Dicen que todo pasa por algo. Que nada es al azar. Que lo que es para una; aunque se quite llegará y así mismo lo que no es; aunque una se ponga no lo será… Que nadie está en nuestra vida por azar y que todo de alguna forma es parte de un gran plan.
En teoría es que tooodo lo que nos pasa, sirve para que aprendamos algo. No lo sé. No imagino cómo un par de personas con las que he coincidido pueden haber sido “mis maestros”, ni menos me imagino como el parte por el que hago la fila ha venido a enseñarme algo. Aunque pensándolo bien, el carabinero a lo mejor…
La cosa es que estoy haciendo una fila y como me niego a mirar el celular como las 25 personas que me rodean, me entretengo pensando.
Está reiterativa la fila ¿no? A mí la verdad, ya no me molestan. Me acostumbré a la idea de que el mundo moderno le lleva fila y mascarilla, así que nada que hacer.
Así; filosofando paso desde el guardia súper amable que saluda, da las gracias y desea buen día, a los muchos estudiantes que con dificultad explican que buscan un sticker para su pase escolar, a reconocer como uno discrimina sin querer queriendo a la gente por cómo se ve y a lo poco que se arregla una cuando hace frio, la mascarilla tapa media cara, los lentes la otra mitad y el abrigo el resto.

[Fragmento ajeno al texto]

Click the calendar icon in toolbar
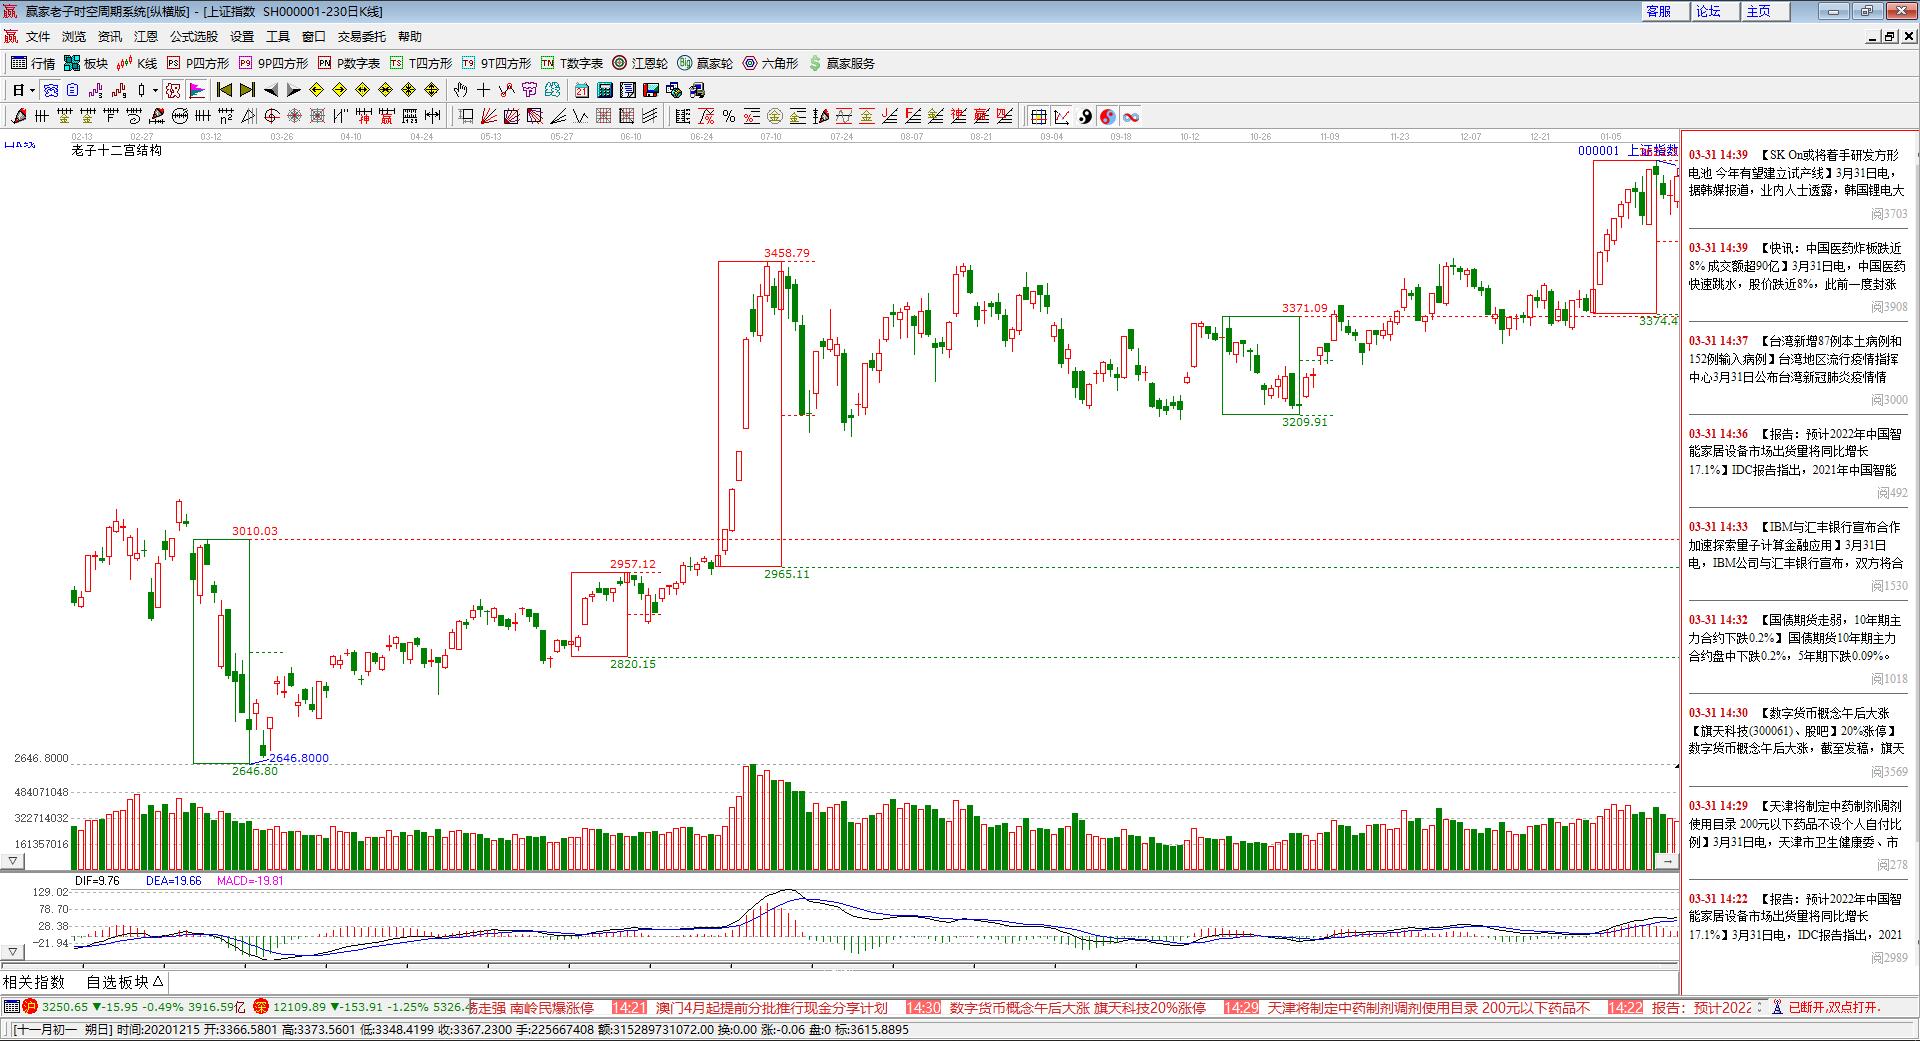point(581,90)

Cómo el tiempo pasa y la fila no se mueve, hago memoria de la ultima vez que estuve en este edificio que ahora alberga al tribunal donde esperan que pague por un error que no cometí y que hace muchos años ocupó el trabajo en el que he sido más feliz en mi vida laboral.
No es que el que tengo ahora no me haga feliz (aunque la verdad creo que la encargada de hacerme la felicidad soy yo misma y no el trabajo en cuestión) pero este que ahora recuerdo me hizo tan requete contra feliz como no sabía que se podía ser trabajando.
Y como la fila no se mueve, hurgo en que sería aquello que me hacía tan feliz y que por estos días me falta.
Teníamos allá, una libertad increíble, coartada a ratos por un cerro de informes y algo de esas clásicas jefaturas femeninas gritonas, pero libertad, al fin y al cabo.
No había que poner el dedo al llegar y podíamos controlar nuestros propios tiempos. El Jefe confiaba en que teníamos un trabajo que hacer, que éramos los correctos para hacerlo y que lo hacíamos bien.
Los que manejábamos teníamos auto para salir a terreno. Coincidentemente estábamos a cargo de las Escuelas maaas lejanas. Rurales conectadas las llamaban. Varias de ellas eran fronterizas. A veces se comía, a veces no. A veces te esperaban con desayuno de campo, su pan amasado, sus huevos revueltos. A veces había barro en el barro y había que dejar la camioneta botada para que no patinara y continuar el camino a pie.
Al final del camino siempre había una escuela y un profe; ansioso de escuchar, feliz de compartir, deseoso de aprender. Y a una que le gusta enseñar; no podía haber mejor simbiosis.
A veces era agosto y había un aromo y todo el tiempo del mundo para parar a comerse una manzana bajo su sombra. A veces era septiembre y había flores de espino y todo el tiempo del mundo para escuchar música sintiendo su aroma. A veces era diciembre y había un esterito y todo el tiempo del mundo para bajar a mojarse los pies.
La fila se mueve y la secretaria muy amable me comenta que tengo dos opciones: genero un escrito lloroso que puede rebajar mi deuda en un 15% o voy a otro edificio a hacer otra fila para pagar de manera anticipada con un 25% de descuento.
Como llorar para obtener favores no es lo mío, oriento mis pasos a otro lugar donde seguir filosofando, donde concluyo que el secreto de mi felicidad es la libertad y donde pago los $ 65.825 que me enseñarán de una vez y para siempre a respetar los ceda el paso.